With sluggish economic growth and low morale leading to reduced spending among consumers in many markets across the world, businesses are looking for opportunities for expansion in high growth African markets. Yet countless examples have shown that few marketers have a deep understanding of African markets, and are truly able to harness opportunities for brand reach and relevance.

It is a vastly complex and diverse continent, requiring a unique approach. Moreover, building powerful and lasting brands requires deep insight into people’s needs and motivations. Achieving traction goes far beyond understanding economic status or demographic data – which is where many marketers [mistakenly] focus when considering African markets.

Here are the 5 things marketers should be doing differently:

1. Ditch the idea of “the African consumer”

The term “African consumer” is bandied about as the enticing new target of global brands, but it is essentially meaningless. Africa is arguably the most diverse continent on earth; with more than a billion people in fifty-five countries speaking hundreds of languages, subscribing to numerous religions and living in vastly different contexts that range from shanty-towns to subsistence farming to expensive high-rise apartment blocks. It is of little to no value to generalise to a continental level and of little value to generalise at a country level. Attitudinal segments with an economic lens provide the best steer for marketers.

2. Don’t just play the numbers game

With 60% of the continent still living below the poverty line, marketers tend to approach Africa with a numbers mindset: selling the highest quantities at the lowest prices. Yet this ‘bottom-of-the-pyramid’ thinking does nothing to grow the market or create new wealth for consumer spending. This is a ‘sick magic trick’ as there is usually no disposable income and displacement of spending from basic needs like bread, gas or airtime is not helpful for growth. The brands that really succeed in Africa are those that partner with the locals and offer opportunities for income generation rather than only product consumption.

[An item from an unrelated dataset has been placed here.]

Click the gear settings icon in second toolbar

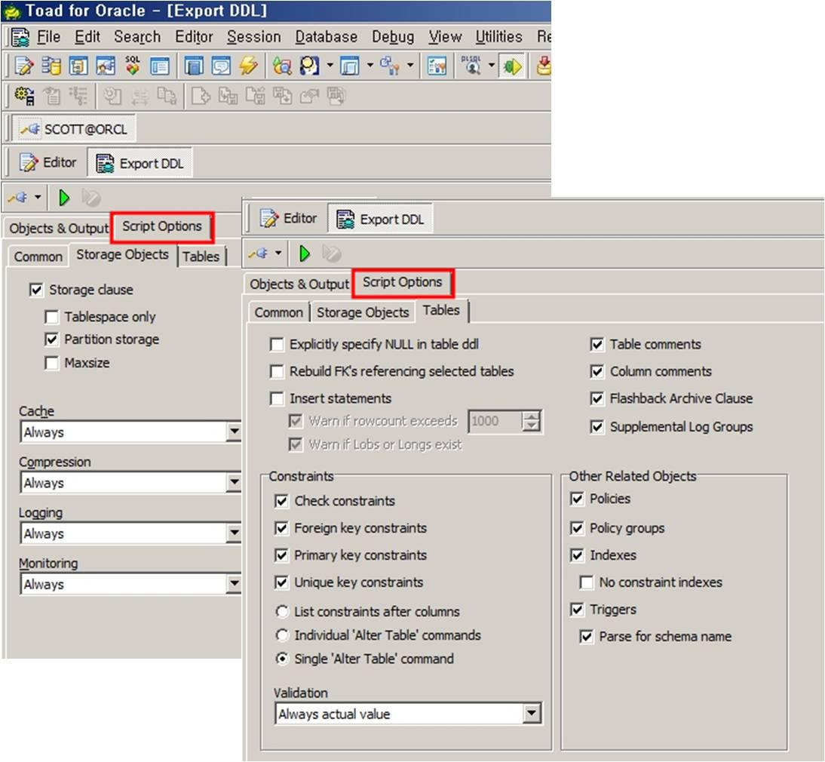click(x=24, y=96)
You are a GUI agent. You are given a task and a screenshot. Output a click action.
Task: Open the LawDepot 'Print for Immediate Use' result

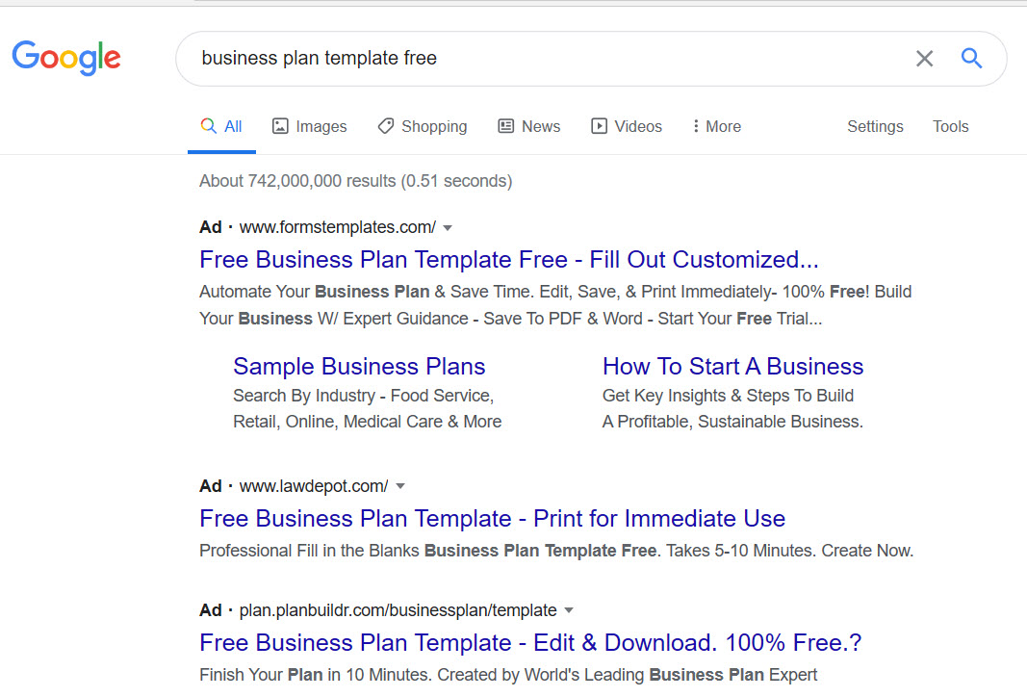click(492, 519)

3. Treat consumers with respect

African consumers have indicated that brands entering their markets treat the consumer like an idiot. For example, they have to tolerate advertising that has been “dumbed down”, and from our primary research they see businesses trying to dump sub-par products or past sell-by-date products into their markets. Marketers need to realise that only the brands that treat their customers with respect will survive.

4. Beware of the Term ‘Middle Class’

It is important to note that every country defines “middle class” in its own terms. Indeed, it is a relative term within a country, based on a number of factors such as income, lifestyle and assets – and denotes those who are roughly in the middle of a country’s socio-economic spectrum. Yet “middle class” is often used as if it has universal meaning. The African Development Bank estimates that 123m Africans are “middle class” in that they earn between $1440 and $7200 a year – with 10% of those consumers in Nigeria, the continent’s largest economy. In the USA, the middle class is defined as having an annual monthly household income of between $50000 and $600000. A completely different picture that should not be compared.

5. Think Beyond Status

There is a persisting [and unfair] generalisation that the emerging middle classes across Africa are only motivated by status. Admittedly, it is common for newly wealthy consumers worldwide to enjoy conspicuous consumption and flash their wealth around town. While there certainly is plenty of that in Africa, studies have revealed that there is a distinct community-mindedness on the continent that persists – even amongst the newly middle class. Consumers have an interdependent multi-dimensional relationship with their communities and are never entirely inner-directed and selfish about their status.